Problem to solve: Lay out every line of the records below as a Markdown table with two columns, "Row" for the row number and "Text" for the line itself, skipping any blank lines. Omit the pictures.

◇ ◇ ◇

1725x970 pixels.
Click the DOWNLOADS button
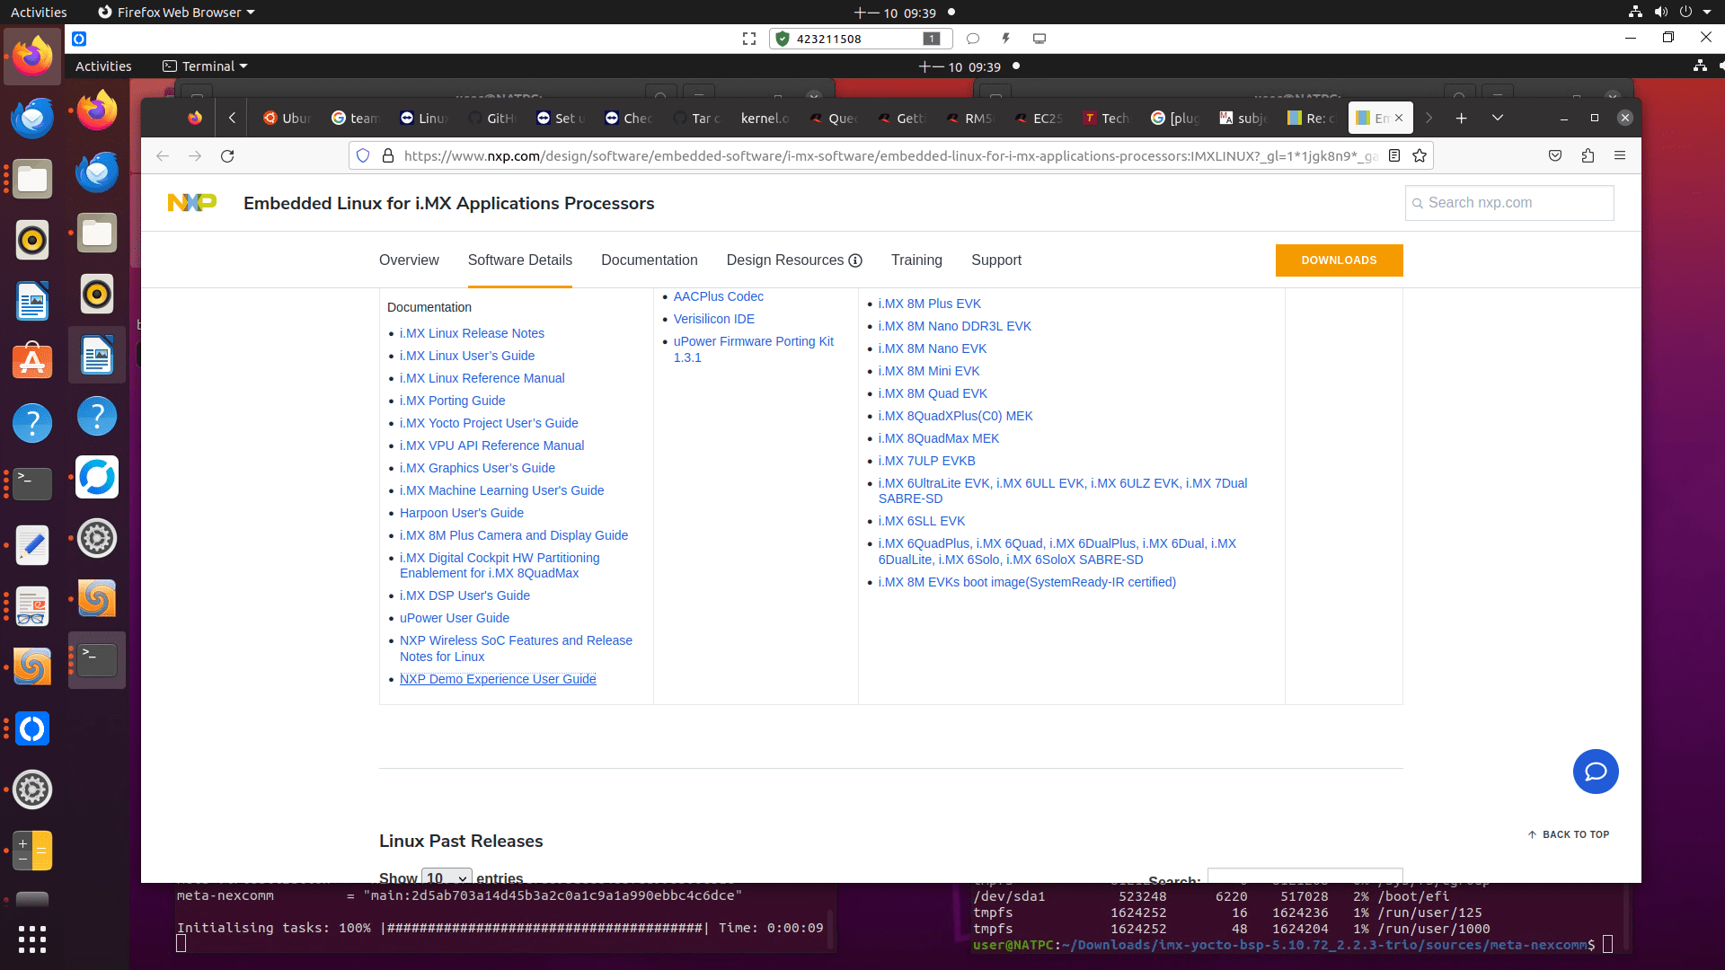click(1339, 260)
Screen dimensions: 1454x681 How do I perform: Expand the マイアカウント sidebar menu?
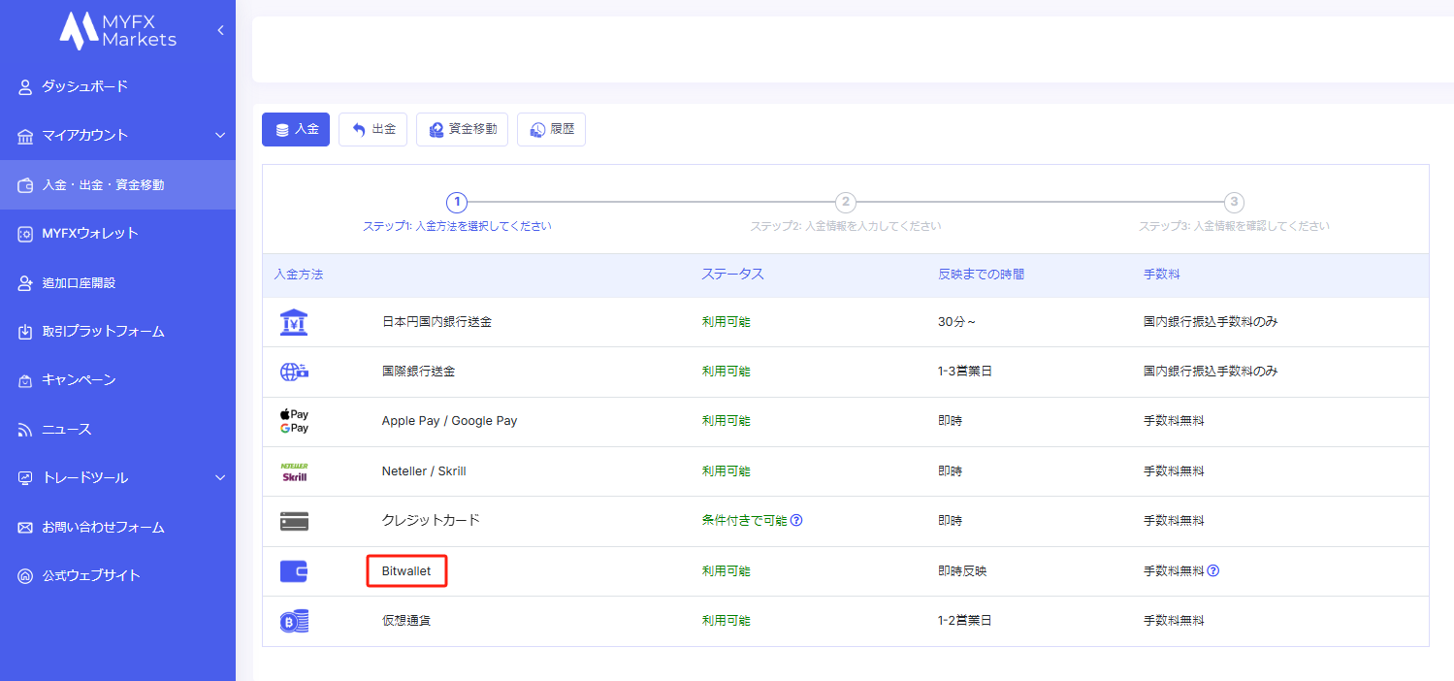[220, 135]
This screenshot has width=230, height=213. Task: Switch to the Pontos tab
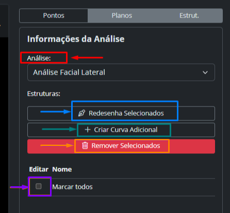54,15
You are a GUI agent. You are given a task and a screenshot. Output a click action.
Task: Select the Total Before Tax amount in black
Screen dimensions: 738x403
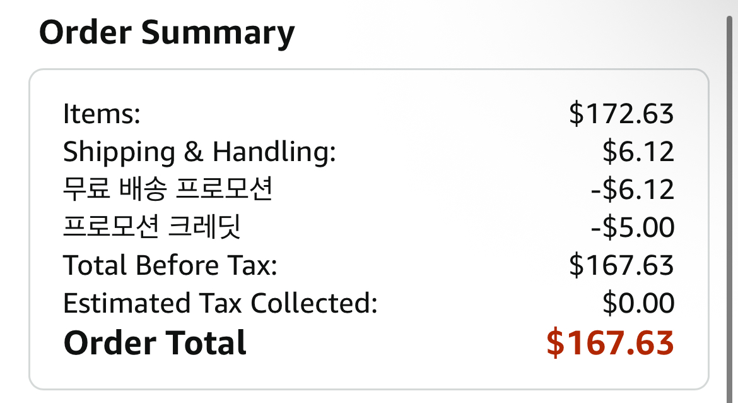[621, 265]
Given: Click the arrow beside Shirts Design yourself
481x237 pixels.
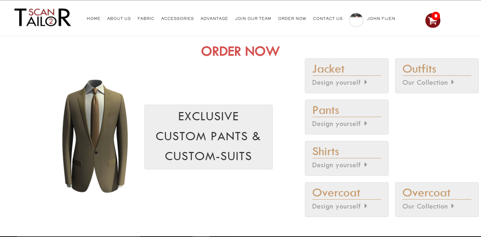Looking at the screenshot, I should (x=366, y=165).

◇ ◇ ◇

Result of this exercise:
| Row | Text |
|---|---|
| 1 | 1725x970 pixels. |
| 2 | Click the DOWNLOADS button |
| 3 | click(1339, 260) |
| 4 | Screen dimensions: 1454x681 How do I perform: Expand the マイアカウント sidebar menu? |
| 5 | [220, 135] |
| 6 | This screenshot has width=230, height=213. Task: Switch to the Pontos tab |
| 7 | 54,15 |
| 8 | You are a GUI agent. You are given a task and a screenshot. Output a click action. |
| 9 | Task: Select the Total Before Tax amount in black |
| 10 | Screen dimensions: 738x403 |
| 11 | [621, 265] |
| 12 | Given: Click the arrow beside Shirts Design yourself |
| 13 | 481x237 pixels. |
| 14 | Looking at the screenshot, I should (x=366, y=165). |